I hoped the car wasn’t still running. The last time he locked his keys in the car, the motor was still running and it was during an epic snowstorm. Also, the car managed to be slightly in gear somehow, lurching back and forth like a Hammer Film monster. We had to summon a locksmith from Avella — the only one who would show up in a storm — and hope the car didn’t lurch right through the garage door.
The LSH is usually the competent one in our relationship, but when he decides to bomb, it’s the mother of all bombs.
I rushed through my appointment, then hurried home. It was going on 10 a.m., and he was so very, very late. I may have broken the speed limit a little.
As I neared our house, I gave him a quick call.
“I’m almost there,” I said. “I’m on XYZ Street.”
A long pause. “I’m at work.”
“I’m in Robinson,” he said. “I locked the keys in my car at work.”
“Oh.” He hadn’t said he was as home … but he hadn’t said he was at work, either.
“If I had been at home, I would have called you much earlier,” he added.
“You can come up later, if you want … are you going to be in Pennsylvania again later today?”
I sighed. “No. I’ll just come up now.” I would have been there already if I left from Burgettstown. Instead, I unnecessarily tacked an extra hour onto my drive. Counting time to drive back to my office, unlocking his car was going to cost me more than two hours of my day.

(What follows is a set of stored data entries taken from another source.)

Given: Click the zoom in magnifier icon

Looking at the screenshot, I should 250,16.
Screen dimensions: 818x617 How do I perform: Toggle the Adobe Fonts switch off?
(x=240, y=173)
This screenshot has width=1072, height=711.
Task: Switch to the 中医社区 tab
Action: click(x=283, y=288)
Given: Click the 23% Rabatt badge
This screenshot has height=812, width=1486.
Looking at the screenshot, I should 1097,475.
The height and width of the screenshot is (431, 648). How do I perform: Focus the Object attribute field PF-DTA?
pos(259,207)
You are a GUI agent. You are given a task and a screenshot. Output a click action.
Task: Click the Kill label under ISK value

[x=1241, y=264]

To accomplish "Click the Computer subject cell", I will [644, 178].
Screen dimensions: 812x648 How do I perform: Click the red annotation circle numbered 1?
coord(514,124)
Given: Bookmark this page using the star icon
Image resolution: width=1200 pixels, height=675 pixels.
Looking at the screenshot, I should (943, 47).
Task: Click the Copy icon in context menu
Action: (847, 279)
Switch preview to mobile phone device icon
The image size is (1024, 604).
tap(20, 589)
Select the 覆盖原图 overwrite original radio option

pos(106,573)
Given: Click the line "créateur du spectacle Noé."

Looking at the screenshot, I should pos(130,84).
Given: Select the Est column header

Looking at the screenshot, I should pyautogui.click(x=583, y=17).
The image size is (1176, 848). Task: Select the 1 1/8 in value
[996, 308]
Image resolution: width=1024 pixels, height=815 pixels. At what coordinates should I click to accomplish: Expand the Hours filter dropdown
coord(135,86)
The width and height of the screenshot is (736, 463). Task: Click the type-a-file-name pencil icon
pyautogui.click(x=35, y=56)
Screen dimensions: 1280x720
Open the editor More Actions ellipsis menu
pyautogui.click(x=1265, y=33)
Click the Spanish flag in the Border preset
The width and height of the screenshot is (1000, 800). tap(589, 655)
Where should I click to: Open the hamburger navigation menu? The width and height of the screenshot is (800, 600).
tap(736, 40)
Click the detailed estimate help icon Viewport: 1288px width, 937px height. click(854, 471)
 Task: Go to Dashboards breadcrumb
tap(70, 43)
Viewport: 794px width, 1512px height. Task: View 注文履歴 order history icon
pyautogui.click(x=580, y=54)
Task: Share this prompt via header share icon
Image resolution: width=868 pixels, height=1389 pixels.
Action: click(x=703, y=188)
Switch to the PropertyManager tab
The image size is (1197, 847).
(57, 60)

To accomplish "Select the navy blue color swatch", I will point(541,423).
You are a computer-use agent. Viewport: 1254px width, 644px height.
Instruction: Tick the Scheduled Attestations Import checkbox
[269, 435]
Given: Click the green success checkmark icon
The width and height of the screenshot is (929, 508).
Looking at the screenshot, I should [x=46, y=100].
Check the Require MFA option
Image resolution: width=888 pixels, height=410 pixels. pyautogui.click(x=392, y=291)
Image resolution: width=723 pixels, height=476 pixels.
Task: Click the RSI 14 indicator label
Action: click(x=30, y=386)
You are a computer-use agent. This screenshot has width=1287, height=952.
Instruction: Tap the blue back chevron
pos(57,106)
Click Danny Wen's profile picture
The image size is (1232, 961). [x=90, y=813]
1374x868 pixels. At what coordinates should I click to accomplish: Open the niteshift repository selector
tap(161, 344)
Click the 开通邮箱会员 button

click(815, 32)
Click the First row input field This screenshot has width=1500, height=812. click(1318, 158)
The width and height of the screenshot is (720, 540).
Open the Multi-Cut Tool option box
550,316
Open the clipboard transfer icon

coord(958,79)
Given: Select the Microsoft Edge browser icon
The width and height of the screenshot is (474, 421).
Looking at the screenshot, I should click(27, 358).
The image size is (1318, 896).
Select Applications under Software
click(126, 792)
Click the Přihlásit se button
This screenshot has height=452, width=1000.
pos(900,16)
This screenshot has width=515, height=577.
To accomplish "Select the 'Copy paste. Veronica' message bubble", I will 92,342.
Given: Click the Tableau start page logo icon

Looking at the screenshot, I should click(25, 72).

I could have blamed him for not telling me where he was, but I can’t count the number of times he came to unlock my car. (He actually got an AAA membership to address this.)
“I’m sorry,” he said.
“It’s fine … but I’m stopping at the craft store on my way home.”
It’s cheaper than a locksmith.
(Wallace-Minger, a resident of Weirton, is community editor of The Weirton Daily Times.)